··· Information provided ···
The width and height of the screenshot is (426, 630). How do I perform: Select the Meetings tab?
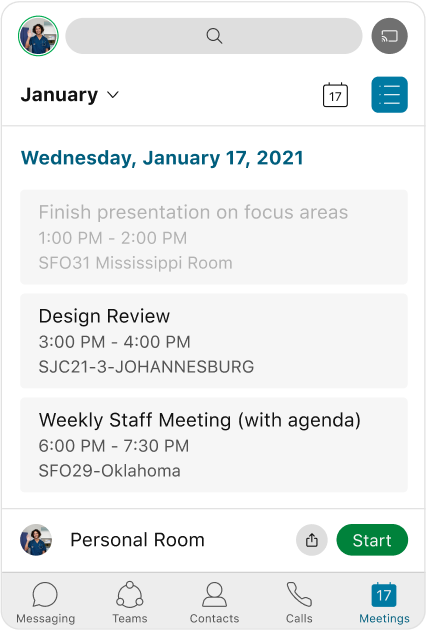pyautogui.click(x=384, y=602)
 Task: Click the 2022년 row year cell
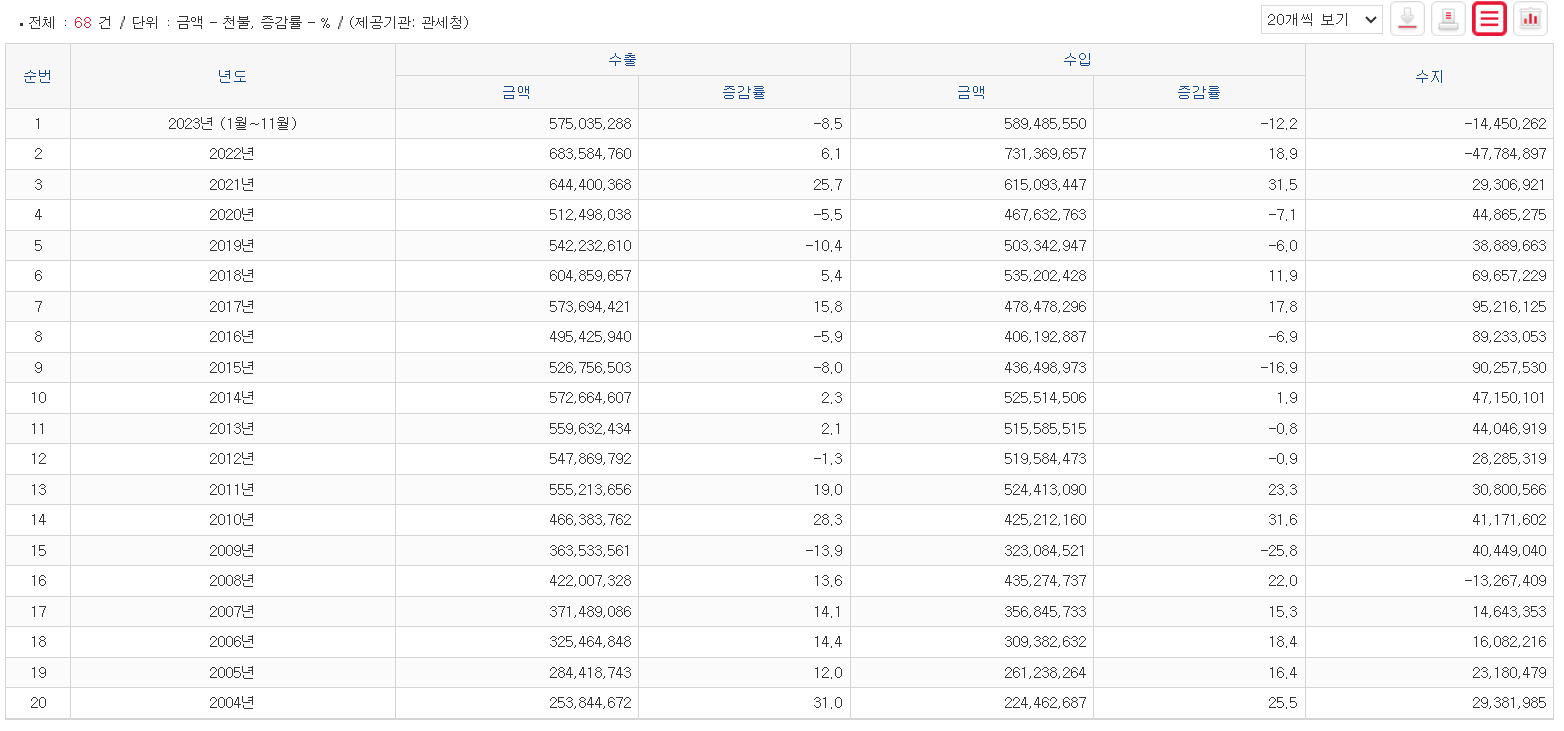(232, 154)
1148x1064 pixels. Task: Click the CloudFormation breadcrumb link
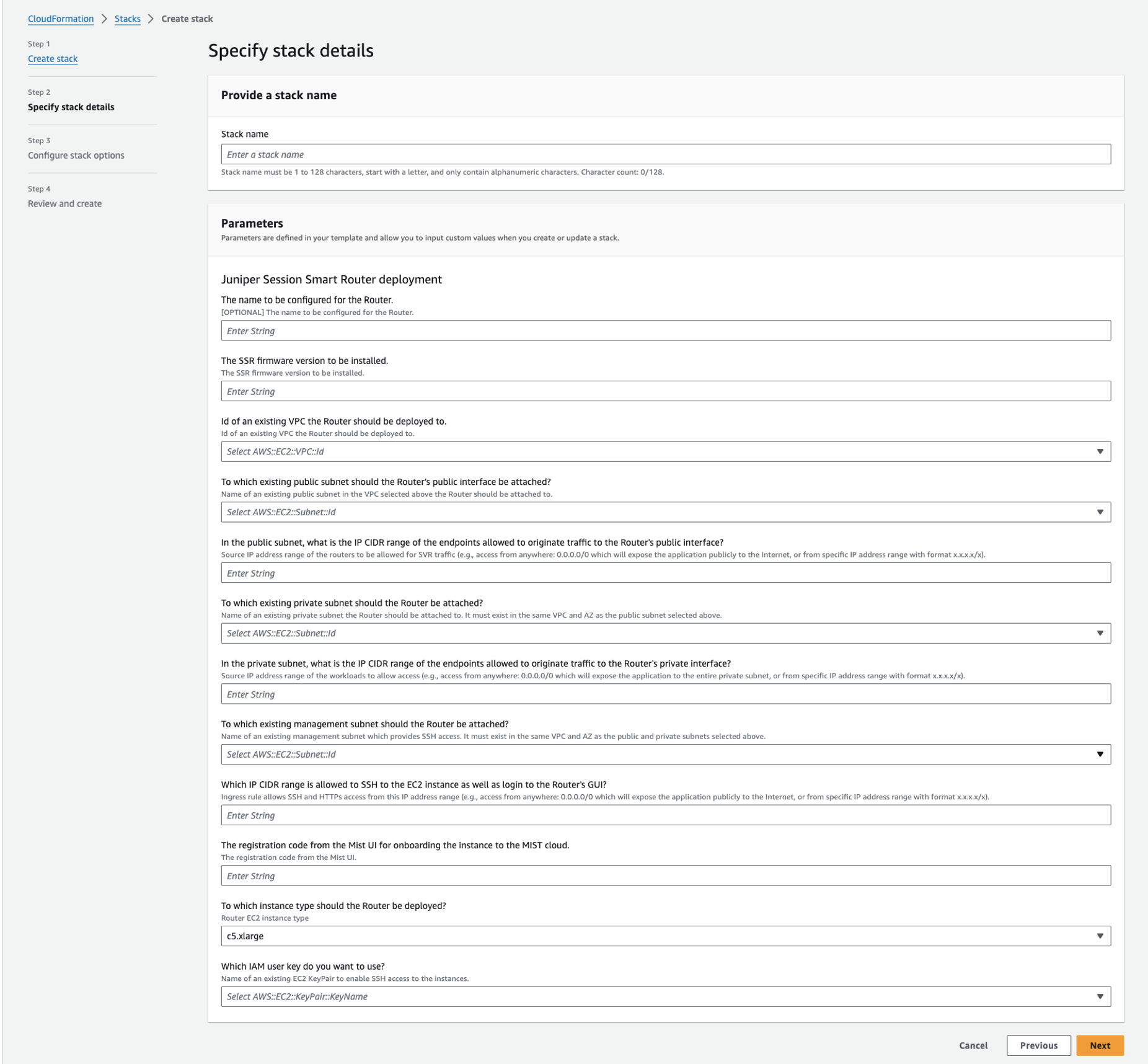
···
**Given problem:**
Reproduce each row above word for word, leaving out the pictures.

**Output below:**
The width and height of the screenshot is (426, 630). How do I perform: Select the Meetings tab?
pyautogui.click(x=384, y=602)
 Task: Click the 2022년 row year cell
(232, 154)
1148x1064 pixels. Task: Click the CloudFormation breadcrumb link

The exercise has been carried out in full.